> Schriftliche Aufgabe 1
Prüfe, ob die Aussagen (a), (b) und (c) mit dem Forenbeitrag über die PCGH-Edition übereinstimmen. Antworte jeweils mit Ja oder Nein und zitiere die entscheidenden Worte des Beitrags genau.
(a) Das E7-CM 580W kostet laut Beitrag 85 €.
(b) Laut Beitrag betreiben die meisten Nutzer zwei Grafikkarten.
(c) Das Netzteil von alphasoldier2k9 steckt im Gehäuse unter dem Schreibtisch.

> Zu lesender Text
━━━━

Nach den ganzen positiven Kommentaren muss ich leider einmal Kritik äußern.



> *Die Vorteile der PCGH-Edition im Überblick:*
> - Weiße  Lackierung
> - Silent Wings USC PCGH-Edition als Lüfter
> - 20 Watt  mehr Leistung als beim BQT E7-CM-580W
> ...


*Die Nachteile der PCGH-Edition im Überblick:* 
- die 20 Watt mehr Leistung sind nahezu unerheblich, die Schienenleistung steht eher im Vordergrund ->welche die selbe ist!
- bei solch einem Aufpreis hätte ein ordentliches Sleeven, denke ich, drin sein können
- ein PCIe Stromadapter kostet im Netz ca.5€ und ist für die meisten sowieso eher unnötig, da die Wenigsten 2 Grafikkarten betreiben
- laut verschiedener Internetquellen ist der Standard Lüfter des E7-CM 580W schon relativ leise
- das E7-CM 580W kostet nur 85€
- für 110€ bekommt man schon das E7-CM 680W

Bis auf die weiße Lackierung, welche bei einigen Fans oder Moddern von hoher Bedeutung sein könnte, halte ich diese PCGH Edition für relativ unnötig.

Gruß Nati

PS: Nicht persönlich nehmen ist einfach meine Meinung


----------



## alphasoldier2k9 (9. März 2010)

*AW: Be quiet BQT E7-CM-600W PCGH-Edition mit weißer Lackierung und PCGH-Lüfter [Anzeige]*

...also mein netzteil steckt im gehäuse unter dem schreibtisch. dort kanns von mir aus auch rosa sein.

also sieht bis auf die kabel gut aus, aber für alle nicht modder wohl vollkommen schnuppe.

━━━━

> Bereitgestellte Daten
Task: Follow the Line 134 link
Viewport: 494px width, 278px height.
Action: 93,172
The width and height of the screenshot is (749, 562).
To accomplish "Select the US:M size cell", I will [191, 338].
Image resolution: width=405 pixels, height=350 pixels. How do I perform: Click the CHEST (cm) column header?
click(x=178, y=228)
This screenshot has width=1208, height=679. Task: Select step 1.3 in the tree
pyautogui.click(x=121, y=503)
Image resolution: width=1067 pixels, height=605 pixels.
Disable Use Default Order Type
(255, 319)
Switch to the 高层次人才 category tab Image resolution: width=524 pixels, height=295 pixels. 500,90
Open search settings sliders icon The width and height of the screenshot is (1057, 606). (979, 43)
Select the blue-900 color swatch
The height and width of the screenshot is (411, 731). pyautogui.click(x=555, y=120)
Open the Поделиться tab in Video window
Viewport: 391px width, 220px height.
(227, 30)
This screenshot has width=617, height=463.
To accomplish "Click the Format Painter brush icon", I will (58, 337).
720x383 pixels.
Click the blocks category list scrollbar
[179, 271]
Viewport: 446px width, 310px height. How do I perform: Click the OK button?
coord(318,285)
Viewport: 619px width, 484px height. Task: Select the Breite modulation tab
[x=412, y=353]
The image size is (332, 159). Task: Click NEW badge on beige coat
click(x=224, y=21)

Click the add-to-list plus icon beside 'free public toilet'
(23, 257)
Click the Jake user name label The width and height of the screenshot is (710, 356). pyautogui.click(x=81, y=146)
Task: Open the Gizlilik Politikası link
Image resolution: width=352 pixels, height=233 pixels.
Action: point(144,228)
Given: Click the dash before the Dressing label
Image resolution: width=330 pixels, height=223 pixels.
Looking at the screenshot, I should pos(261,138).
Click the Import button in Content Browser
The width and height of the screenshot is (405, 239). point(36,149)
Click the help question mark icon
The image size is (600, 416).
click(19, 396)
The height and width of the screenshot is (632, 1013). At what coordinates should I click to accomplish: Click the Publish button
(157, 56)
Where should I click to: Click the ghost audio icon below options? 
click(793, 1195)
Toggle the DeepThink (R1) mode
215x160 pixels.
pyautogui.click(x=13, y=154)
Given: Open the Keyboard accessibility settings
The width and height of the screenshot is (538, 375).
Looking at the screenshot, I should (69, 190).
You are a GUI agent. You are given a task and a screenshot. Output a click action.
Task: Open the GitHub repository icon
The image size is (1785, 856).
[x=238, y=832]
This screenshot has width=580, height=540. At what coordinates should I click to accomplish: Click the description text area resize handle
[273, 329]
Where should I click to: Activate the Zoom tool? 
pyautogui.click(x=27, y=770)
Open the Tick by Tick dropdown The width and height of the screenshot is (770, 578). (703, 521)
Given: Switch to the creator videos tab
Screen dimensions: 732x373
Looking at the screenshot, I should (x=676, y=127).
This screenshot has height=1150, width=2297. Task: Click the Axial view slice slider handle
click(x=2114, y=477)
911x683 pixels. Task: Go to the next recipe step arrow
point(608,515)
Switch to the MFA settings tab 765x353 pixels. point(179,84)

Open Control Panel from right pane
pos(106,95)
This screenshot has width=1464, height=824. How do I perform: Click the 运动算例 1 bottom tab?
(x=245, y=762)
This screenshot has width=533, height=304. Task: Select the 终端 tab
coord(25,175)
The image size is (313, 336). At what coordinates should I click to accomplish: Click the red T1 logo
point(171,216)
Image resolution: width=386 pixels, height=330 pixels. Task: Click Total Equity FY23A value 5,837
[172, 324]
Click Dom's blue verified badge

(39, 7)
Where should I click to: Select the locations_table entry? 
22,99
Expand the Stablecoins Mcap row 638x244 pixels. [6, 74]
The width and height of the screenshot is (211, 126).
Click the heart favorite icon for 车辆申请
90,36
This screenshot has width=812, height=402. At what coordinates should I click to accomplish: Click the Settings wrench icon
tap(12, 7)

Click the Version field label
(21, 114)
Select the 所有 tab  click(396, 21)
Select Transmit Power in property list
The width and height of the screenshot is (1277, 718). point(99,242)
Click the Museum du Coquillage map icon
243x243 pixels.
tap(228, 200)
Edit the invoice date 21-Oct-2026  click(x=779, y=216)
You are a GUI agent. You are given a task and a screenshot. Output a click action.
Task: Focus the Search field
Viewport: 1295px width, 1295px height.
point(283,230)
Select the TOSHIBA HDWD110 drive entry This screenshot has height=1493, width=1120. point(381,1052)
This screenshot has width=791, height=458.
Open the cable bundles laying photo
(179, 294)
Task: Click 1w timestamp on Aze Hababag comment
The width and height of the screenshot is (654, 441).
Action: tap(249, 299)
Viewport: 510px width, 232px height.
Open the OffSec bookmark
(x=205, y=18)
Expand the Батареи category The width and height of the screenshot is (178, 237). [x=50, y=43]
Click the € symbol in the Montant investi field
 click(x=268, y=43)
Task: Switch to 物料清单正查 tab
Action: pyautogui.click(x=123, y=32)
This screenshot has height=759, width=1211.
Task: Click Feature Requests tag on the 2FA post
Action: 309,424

━━━━

> Schriftliche Aufgabe 2
Gib den Abschnitt der Datensätze von der Zeile mit „This screenshot has width=791, height=458.“ bis zum Ende der Datensätze wortgetreu wieder, beide Enden eingeschlossen.

> Schriftliche Antwort 1
(a) Ja: „das E7-CM 580W kostet nur 85€“
(b) Nein: „da die Wenigsten 2 Grafikkarten betreiben“
(c) Ja: „also mein netzteil steckt im gehäuse unter dem schreibtisch.“

> Schriftliche Antwort 2
This screenshot has width=791, height=458.
Open the cable bundles laying photo
(179, 294)
Task: Click 1w timestamp on Aze Hababag comment
The width and height of the screenshot is (654, 441).
Action: tap(249, 299)
Viewport: 510px width, 232px height.
Open the OffSec bookmark
(x=205, y=18)
Expand the Батареи category The width and height of the screenshot is (178, 237). [x=50, y=43]
Click the € symbol in the Montant investi field
 click(x=268, y=43)
Task: Switch to 物料清单正查 tab
Action: pyautogui.click(x=123, y=32)
This screenshot has height=759, width=1211.
Task: Click Feature Requests tag on the 2FA post
Action: 309,424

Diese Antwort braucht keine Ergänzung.